On sait ce qu'il en est de Bezos, le fondateur d'Amazon. Et Bill Gates n'est pas forcément un philanthrope non plus: il serait prêt à voter Trump si Sanders devait être le candidat démocrate aux élections présidentielles de 2020 aux Etats-Unis. Bill Gates a déclaré lui-même être prêt à voter Trump si sa fortune devait être imposée trop lourdement à son goût.

Or, la concentration du pouvoir nuit fortement à l'humanité, et à l'humanisme.

Je pense qu'au niveau des mentalités aussi bien qu'au niveau technologique, nous ne sommes pas encore prêts pour la fusion.

Je préfère des technologies abordables pour les classes moyennes, comme les toits solaires actuellement vendus (aux Etats-Unis seulement pour l'instant) par Tesla.

Encore faut-il bien sûr que les classes moyennes ne soient pas broyées par le système, qui ne redistribue pas suffisamment (impôts trop faibles pour les plus riches ou les grandes sociétés). Et ce depuis l'ère Reagan, ère qui a eu des conséquences en France, les Etats-Unis ayant malheureusement joué le rôle d'exemple et d'"incitateur fiscal".

Mais le fait, pour des particuliers, de produire de l'électricité, va les rendre plus indépendants et autonomes par rapport à des grandes puissances, que ce soient des sociétés ou même l'Etat.

En tant qu'auteur indépendant, je pense être bien placé pour savoir la valeur que l'on peut accorder à des technologies qui vous rendent plus indépendants par rapport à des systèmes mis en place, que ces systèmes soient étatiques ou corporatistes. Contrairement aux technologies qui accompliraient exactement l'inverse...

dimanche 9 février 2020

Syndrome Vie Merdique

Connaissiez vous le syndrome Vie Merdique? Selon le psychologue Bruce Levine, c'est le syndrome qui explique l'élection de Trump, et qui risque d'entraîner aussi sa réélection. 
 
Bruce E. Levine explique cela dans cet article passionnant.

En résumé, les Etats-Unis bénéficient du plein emploi, certes, mais ce n'est pas un plein emploi qui peint la vie en rose pour autant. Une part non négligeable de la population bosse comme des bêtes de somme sans en ressentir aucun plaisir, et se nourrit de manière très sommaire. 44% de la population US entre ainsi dans la catégorie des bas salaires. 

Il ne s'agit pas seulement de pauvreté, mais du sentiment de vivre dans la pauvreté là où les écarts de salaire se font de plus en plus importants, qui entraîne un effondrement de l'estime de soi.
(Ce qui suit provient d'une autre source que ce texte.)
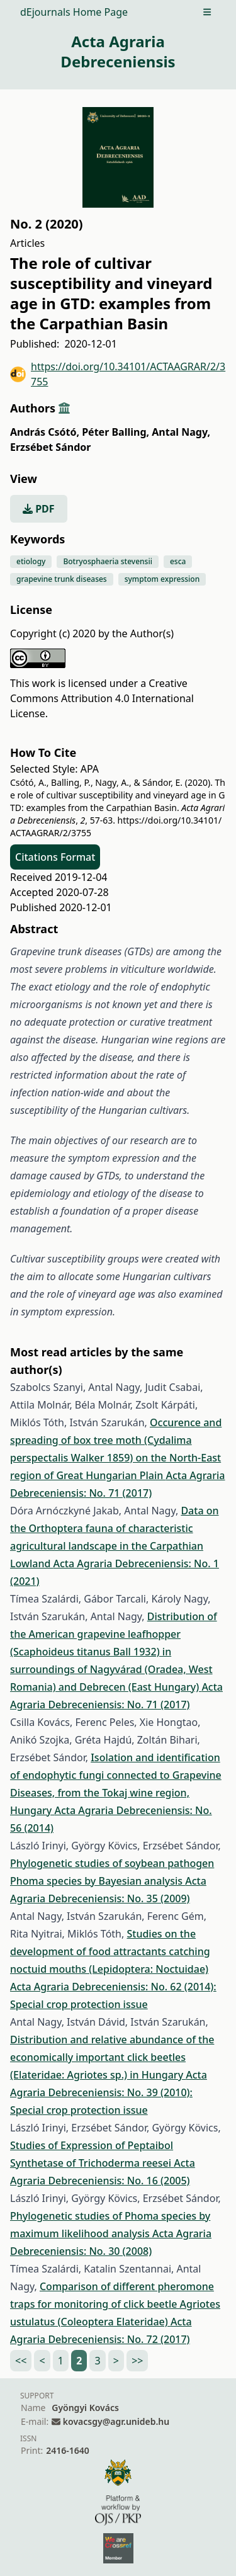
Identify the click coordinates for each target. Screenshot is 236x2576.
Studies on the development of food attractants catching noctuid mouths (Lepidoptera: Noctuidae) (110, 1951)
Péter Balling (115, 432)
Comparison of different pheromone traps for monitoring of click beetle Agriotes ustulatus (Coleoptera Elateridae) (115, 2304)
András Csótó (44, 432)
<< (20, 2361)
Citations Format (55, 857)
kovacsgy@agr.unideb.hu (116, 2421)
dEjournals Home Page (74, 12)
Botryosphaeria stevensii (107, 561)
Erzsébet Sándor (50, 447)
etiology (30, 561)
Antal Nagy (181, 432)
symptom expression (162, 579)
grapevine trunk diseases (61, 579)
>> (137, 2361)
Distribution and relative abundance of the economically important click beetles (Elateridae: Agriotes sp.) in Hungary (112, 2057)
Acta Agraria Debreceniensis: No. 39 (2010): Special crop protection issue (108, 2092)
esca (178, 561)
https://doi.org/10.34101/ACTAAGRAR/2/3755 (117, 374)
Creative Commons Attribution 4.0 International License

Les conséquences sont dramatiques. En Ohio par exemple, le taux de suicide a augmenté de 45% depuis 2008.

Chez les jeunes Américains, c'est encore pire: chez les jeunes habitants de l'Ohio entre 10 et 24 ans, le suicide a augmenté de 56% entre 2007 et 2018.

Au total, le taux de suicides aux Etats-Unis a augmenté de 33% entre 1999 et 2017 (de 10,5 à 14 suicides par 100 000 personnes).
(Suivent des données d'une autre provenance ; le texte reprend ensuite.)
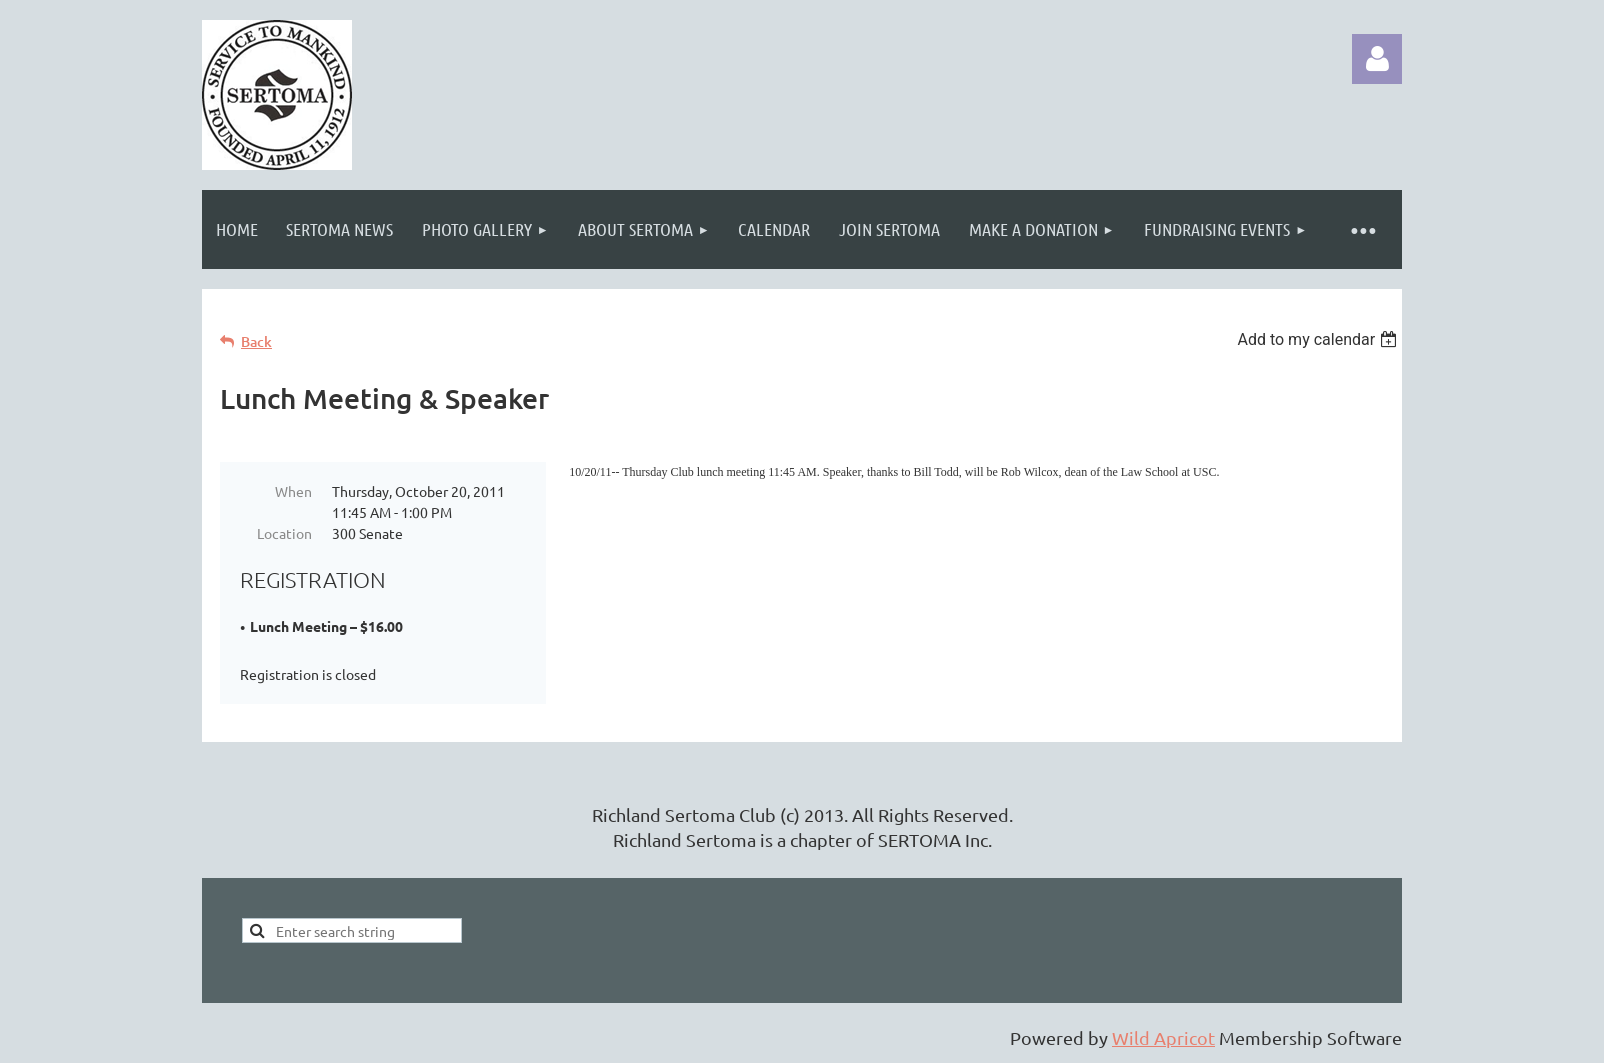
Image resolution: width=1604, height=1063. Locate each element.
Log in (1377, 59)
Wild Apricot (1163, 1037)
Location (284, 533)
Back (256, 341)
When (293, 491)
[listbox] (1319, 339)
Les Américains se rapprochent ainsi d'un pays où le suicide est encore plus fréquent: la France, avec 16,2 suicides pour 100 000 habitants.

Et il y a la drogue. L'Ohio, un Etat clé pour les élections, a le deuxième taux de morts par overdose des Etats-Unis. 

Les gens victimes du syndrome de Vie Merdique votent pour des hommes ou femmes politiques non conventionnels.
L'Ohio a ainsi voté Trump massivement en 2016, ce qui n'a d'ailleurs pas aidé les habitants, puisque le taux de suicides a continué de croître depuis.

Alors, comment battre Trump, sachant que les Vies Merdiques n'en ont absolument rien à faire, de la procédure d'impeachment de celui-ci? 

En appliquant la même stratégie que Trump lui-même, c'est à dire en dissuadant ce public en particulier d'aller voter. Pour cela, il faudra démontrer que Trump a trahi la grande majorité de ses promesses : Hillary n'a pas été traînée en justice, les bons emplois ne sont pas allés aux habitants de l'Ohio, le Mexique n'a pas payé pour le mur (qui s'effondre à la moindre tempête), et il y a maintenant davantage de morts par overdose et par suicide qu'avant Trump.